--- WHAT THE TASK REQUIRES ---
In the listing below, locate the line containing "Tap the ΔE*00 list row label" and the line containing "Open the Group dropdown showing AD". Output both of them and every line between, exactly as written, and nothing more.
══ DATA SHOWN
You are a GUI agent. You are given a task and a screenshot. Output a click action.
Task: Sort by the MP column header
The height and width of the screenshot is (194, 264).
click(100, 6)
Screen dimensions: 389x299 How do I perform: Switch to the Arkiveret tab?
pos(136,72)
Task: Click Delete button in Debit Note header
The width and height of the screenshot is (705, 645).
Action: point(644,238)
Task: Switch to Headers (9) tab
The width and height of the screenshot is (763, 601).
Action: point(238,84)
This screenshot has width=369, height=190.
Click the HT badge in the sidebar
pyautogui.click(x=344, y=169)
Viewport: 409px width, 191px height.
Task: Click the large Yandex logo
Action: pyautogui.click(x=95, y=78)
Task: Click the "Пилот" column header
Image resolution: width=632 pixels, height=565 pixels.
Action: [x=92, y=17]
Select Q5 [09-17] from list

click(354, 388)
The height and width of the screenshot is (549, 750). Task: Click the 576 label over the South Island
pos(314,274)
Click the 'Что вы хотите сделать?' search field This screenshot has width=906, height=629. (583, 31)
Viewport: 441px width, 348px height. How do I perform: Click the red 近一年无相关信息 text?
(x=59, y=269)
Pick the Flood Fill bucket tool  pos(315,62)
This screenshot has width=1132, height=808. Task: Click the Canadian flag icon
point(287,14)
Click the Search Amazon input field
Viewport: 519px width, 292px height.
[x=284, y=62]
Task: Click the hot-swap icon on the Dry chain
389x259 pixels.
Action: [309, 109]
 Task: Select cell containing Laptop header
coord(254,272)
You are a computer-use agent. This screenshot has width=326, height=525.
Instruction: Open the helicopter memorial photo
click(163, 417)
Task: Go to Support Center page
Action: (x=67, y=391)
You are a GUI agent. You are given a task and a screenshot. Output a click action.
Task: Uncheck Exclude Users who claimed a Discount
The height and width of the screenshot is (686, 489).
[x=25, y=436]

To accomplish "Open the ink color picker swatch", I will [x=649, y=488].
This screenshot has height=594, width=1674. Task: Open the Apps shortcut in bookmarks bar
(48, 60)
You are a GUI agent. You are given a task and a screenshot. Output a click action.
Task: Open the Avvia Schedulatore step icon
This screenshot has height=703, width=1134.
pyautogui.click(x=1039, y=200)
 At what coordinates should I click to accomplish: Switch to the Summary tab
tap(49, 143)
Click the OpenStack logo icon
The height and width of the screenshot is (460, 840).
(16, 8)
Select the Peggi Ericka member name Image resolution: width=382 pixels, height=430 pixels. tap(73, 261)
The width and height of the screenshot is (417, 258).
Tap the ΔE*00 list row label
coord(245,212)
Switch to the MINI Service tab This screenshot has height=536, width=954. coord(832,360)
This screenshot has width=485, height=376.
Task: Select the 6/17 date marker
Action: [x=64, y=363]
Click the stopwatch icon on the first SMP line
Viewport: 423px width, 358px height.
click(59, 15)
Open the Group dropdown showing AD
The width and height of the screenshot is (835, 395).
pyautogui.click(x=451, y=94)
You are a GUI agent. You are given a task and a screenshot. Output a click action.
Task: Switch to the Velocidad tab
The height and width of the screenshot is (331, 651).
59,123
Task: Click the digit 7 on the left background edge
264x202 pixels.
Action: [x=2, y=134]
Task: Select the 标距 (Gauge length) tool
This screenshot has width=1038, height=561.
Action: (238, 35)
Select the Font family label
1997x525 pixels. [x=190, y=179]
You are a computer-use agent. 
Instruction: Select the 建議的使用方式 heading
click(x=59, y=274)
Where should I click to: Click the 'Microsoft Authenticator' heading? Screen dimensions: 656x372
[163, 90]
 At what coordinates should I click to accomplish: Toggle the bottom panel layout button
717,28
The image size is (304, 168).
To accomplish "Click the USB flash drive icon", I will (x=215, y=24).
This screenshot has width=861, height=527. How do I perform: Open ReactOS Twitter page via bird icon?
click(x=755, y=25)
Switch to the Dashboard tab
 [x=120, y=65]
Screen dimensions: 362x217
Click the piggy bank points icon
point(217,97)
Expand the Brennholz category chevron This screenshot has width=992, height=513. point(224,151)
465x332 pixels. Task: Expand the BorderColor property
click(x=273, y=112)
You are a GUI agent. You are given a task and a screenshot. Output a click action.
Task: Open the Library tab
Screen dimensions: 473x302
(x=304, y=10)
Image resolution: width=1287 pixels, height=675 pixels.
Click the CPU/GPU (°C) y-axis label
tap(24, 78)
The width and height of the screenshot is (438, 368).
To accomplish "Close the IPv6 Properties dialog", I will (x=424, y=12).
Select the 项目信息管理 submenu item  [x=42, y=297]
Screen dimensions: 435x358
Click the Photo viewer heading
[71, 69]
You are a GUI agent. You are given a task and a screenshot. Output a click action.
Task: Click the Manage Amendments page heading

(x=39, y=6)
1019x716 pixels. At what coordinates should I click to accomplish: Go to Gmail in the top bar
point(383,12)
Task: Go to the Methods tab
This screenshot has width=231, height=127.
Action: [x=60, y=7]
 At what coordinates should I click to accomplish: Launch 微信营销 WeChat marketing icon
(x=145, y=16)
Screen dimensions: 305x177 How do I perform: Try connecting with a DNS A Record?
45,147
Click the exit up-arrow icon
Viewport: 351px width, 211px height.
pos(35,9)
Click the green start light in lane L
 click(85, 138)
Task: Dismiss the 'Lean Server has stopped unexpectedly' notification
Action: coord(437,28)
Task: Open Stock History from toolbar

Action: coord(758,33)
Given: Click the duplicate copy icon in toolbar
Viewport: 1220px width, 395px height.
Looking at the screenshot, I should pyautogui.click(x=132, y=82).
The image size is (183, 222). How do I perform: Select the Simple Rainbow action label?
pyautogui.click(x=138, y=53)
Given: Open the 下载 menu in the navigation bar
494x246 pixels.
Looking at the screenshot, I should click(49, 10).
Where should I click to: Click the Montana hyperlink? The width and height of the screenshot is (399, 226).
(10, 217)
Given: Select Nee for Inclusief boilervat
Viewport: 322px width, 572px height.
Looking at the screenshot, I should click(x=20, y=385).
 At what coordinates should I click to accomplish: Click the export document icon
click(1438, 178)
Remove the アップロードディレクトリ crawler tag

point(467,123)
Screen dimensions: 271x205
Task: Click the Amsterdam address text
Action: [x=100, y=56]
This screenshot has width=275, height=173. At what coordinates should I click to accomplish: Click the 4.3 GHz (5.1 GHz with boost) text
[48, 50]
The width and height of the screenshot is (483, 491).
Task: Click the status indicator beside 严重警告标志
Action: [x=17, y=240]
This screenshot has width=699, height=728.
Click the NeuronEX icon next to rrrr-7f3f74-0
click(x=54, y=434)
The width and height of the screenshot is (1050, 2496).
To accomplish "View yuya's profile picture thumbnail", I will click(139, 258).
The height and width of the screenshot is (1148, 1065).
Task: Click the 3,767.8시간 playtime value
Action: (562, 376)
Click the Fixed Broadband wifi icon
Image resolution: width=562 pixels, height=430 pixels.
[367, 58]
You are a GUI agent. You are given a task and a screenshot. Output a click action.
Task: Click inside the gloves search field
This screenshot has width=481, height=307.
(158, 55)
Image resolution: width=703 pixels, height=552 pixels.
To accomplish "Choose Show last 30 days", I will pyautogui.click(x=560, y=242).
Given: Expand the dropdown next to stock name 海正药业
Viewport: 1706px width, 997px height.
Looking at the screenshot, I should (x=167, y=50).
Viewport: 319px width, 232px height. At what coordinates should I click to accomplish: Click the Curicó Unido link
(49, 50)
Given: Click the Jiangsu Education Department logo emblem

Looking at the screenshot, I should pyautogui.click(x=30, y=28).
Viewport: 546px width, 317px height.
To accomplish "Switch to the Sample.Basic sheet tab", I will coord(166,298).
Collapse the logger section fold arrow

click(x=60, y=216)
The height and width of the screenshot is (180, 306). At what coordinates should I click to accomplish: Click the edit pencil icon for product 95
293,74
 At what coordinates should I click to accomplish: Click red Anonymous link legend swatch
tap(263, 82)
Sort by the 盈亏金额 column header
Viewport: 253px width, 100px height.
════
--- RESPONSE AREA ---
Tap the ΔE*00 list row label
coord(245,212)
Switch to the MINI Service tab This screenshot has height=536, width=954. coord(832,360)
This screenshot has width=485, height=376.
Task: Select the 6/17 date marker
Action: [x=64, y=363]
Click the stopwatch icon on the first SMP line
Viewport: 423px width, 358px height.
click(59, 15)
Open the Group dropdown showing AD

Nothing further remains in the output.